VirusTotal ordered to reveal private info of stolen HSE data downloaders

An Irish court has ordered VirusTotal to provide the information of subscribers who downloaded or uploaded confidential data stolen from Ireland’s national health care service during a ransomware attack.

In May, Ireland’s HSE, the country’s publicly funded healthcare system, was the target of a Conti ransomware attack that caused massive disruption of IT systems after devices were encrypted.

As part of this attack, Conti claimed to have stolen 700GB of data that allegedly included patient and employee info, contracts, financial statements, payroll, and more.

To prove the data theft, the Conti gang posted a link to a file in their ransomware negotiation chat that they said contained samples of the stolen data.

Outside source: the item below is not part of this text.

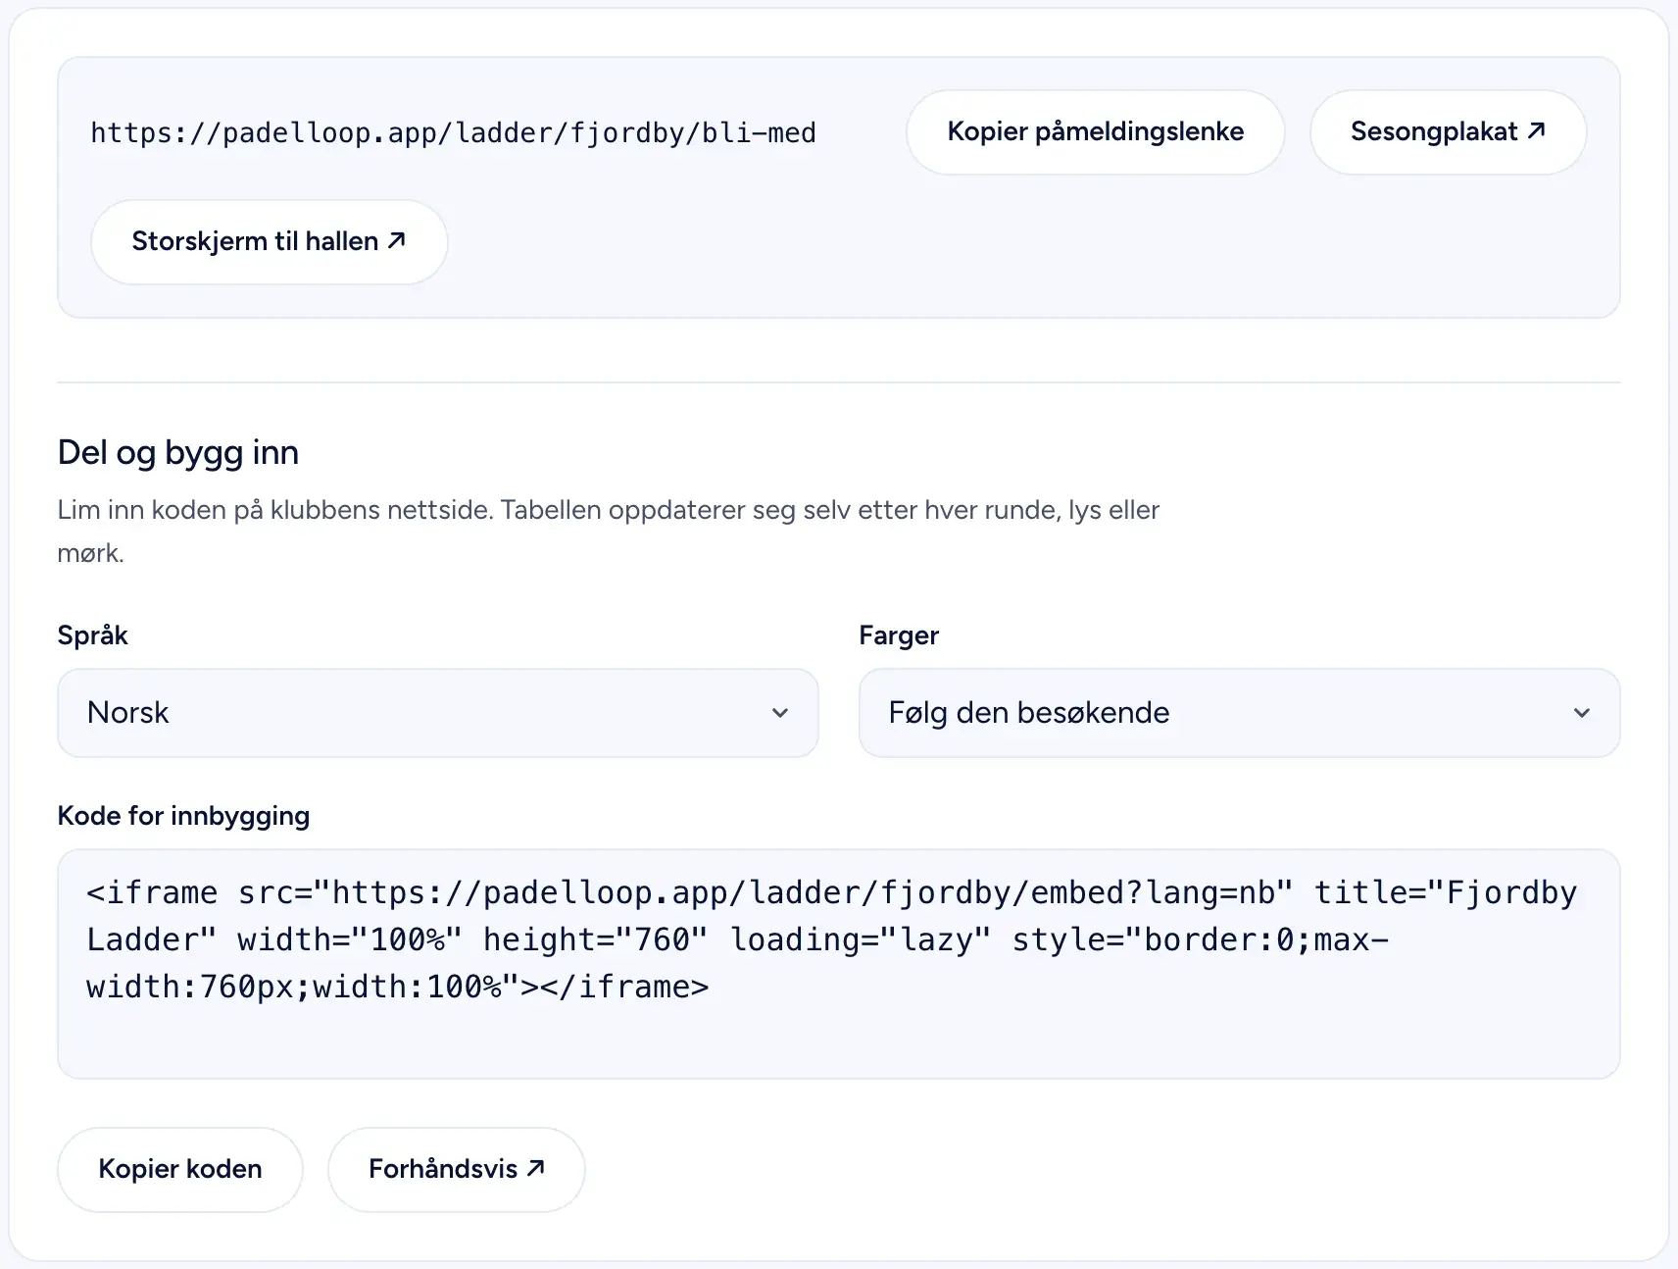Open the Sesongplakat poster
This screenshot has height=1269, width=1678.
tap(1448, 132)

Stolen HSE data uploaded to VirusTotal

According to FT.com, this sample of stolen data consisted of 27 stolen HSE files containing patient data, which was subsequently uploaded to the VirusTotal malware scanning site.

“The 27 files include personal records of 12 individuals. One file reviewed by the FT includes admission records and laboratory results for a man who was admitted to hospital for palliative care,” reported FT.com.

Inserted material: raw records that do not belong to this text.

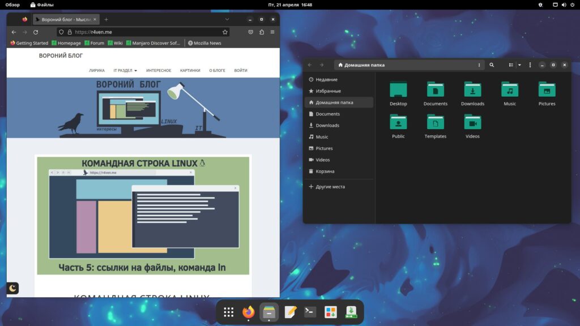This screenshot has height=326, width=580.
Task: Open the Mozilla News bookmark
Action: (204, 43)
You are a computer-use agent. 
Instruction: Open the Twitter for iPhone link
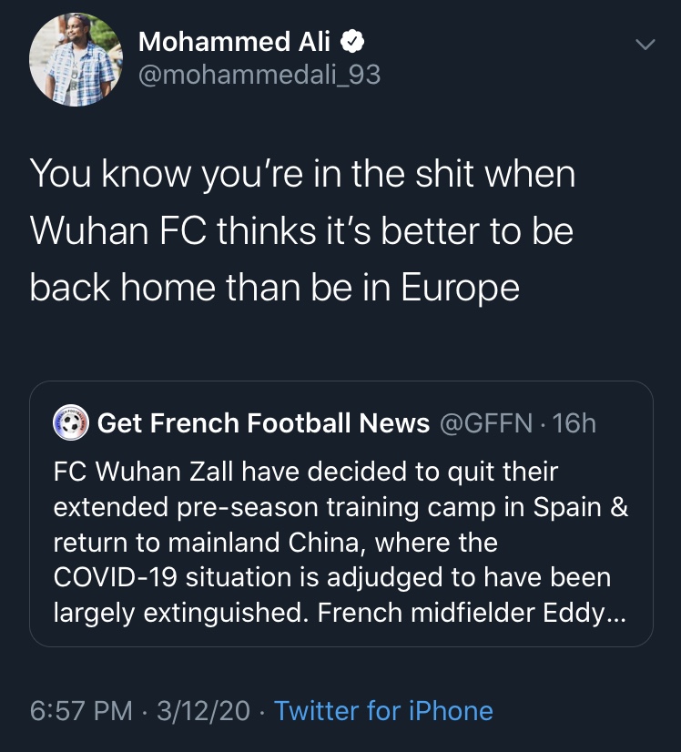(383, 710)
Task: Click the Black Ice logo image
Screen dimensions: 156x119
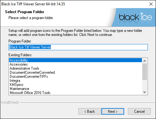Action: (135, 17)
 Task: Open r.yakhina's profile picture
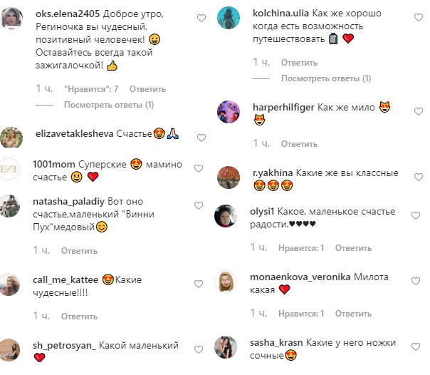228,178
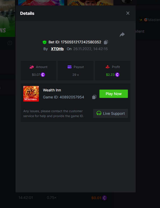Click the info circle icon behind dialog
The height and width of the screenshot is (208, 160).
point(10,43)
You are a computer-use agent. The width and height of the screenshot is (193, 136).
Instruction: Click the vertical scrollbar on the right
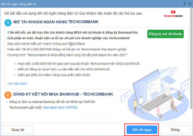[x=191, y=58]
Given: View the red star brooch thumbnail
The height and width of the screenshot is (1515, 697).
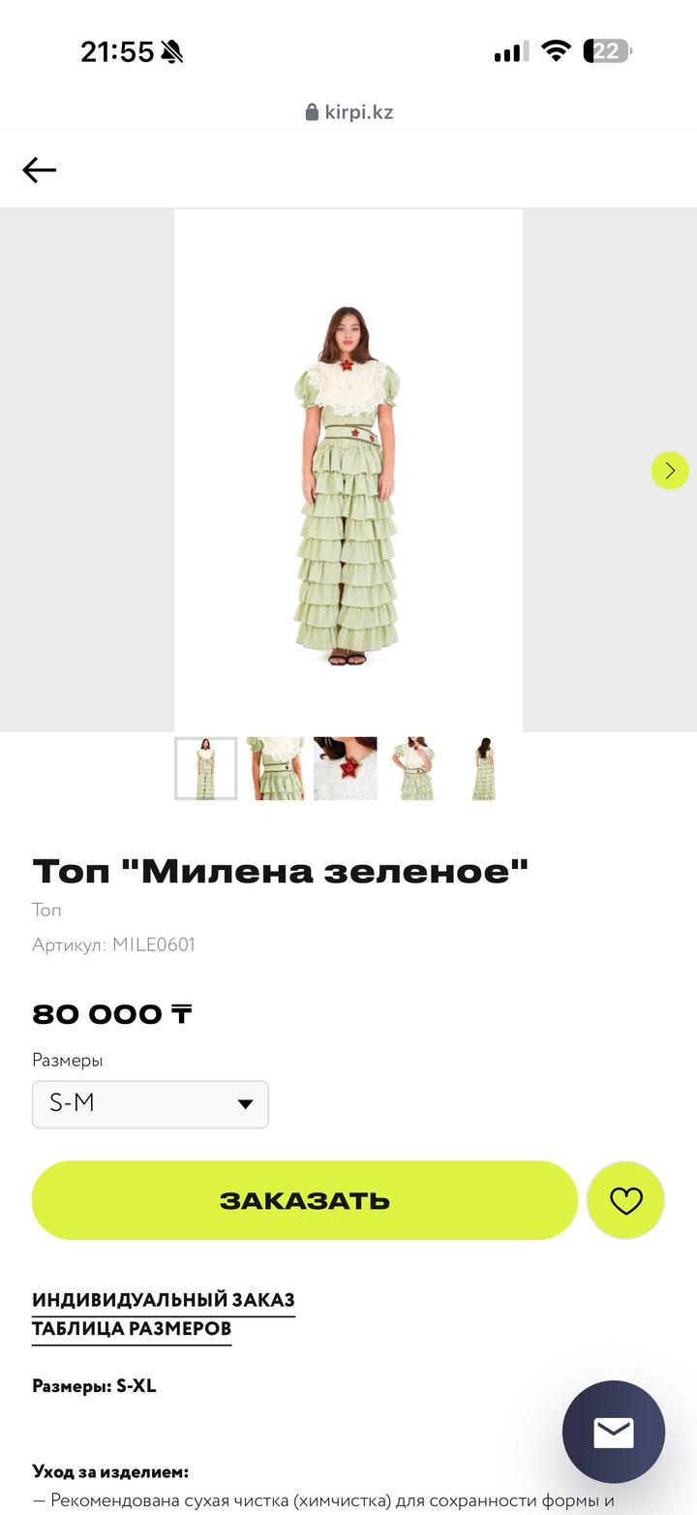Looking at the screenshot, I should click(x=346, y=769).
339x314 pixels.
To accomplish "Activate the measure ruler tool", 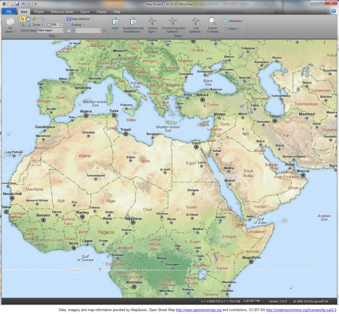I will 34,19.
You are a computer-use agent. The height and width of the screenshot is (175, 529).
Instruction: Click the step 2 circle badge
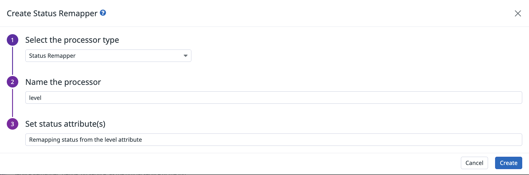pyautogui.click(x=12, y=82)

“The broad details in that file matched a subsequent death notice seen by the FT.”

In addition to scanning files, VirusTotal acts as a repository of uploaded files allowing subscribers to search for and download files to analyze for their own security research or improve their security software.

However, once a file is uploaded to VirusTotal, it would allow any other subscriber to download and view the confidential data.

After the Irish courts issued an injunction requiring anyone who possessed the stolen data to return it to HSE, FT returned the data but refused to share the source who provided them the samples.

On Tuesday, the High Court of Ireland has issued an order requiring Chronicle Security Ireland and Chronicle LLC, the owners of VirusTotal, to hand over the private information of subscribers who downloaded or uploaded the HSE data.

The private information includes email addresses, phone numbers, IP addresses, or physical addresses

According to TheJournal, the file containing the stolen data was downloaded 23 times from VirusTotal before the service removed it on May 25th.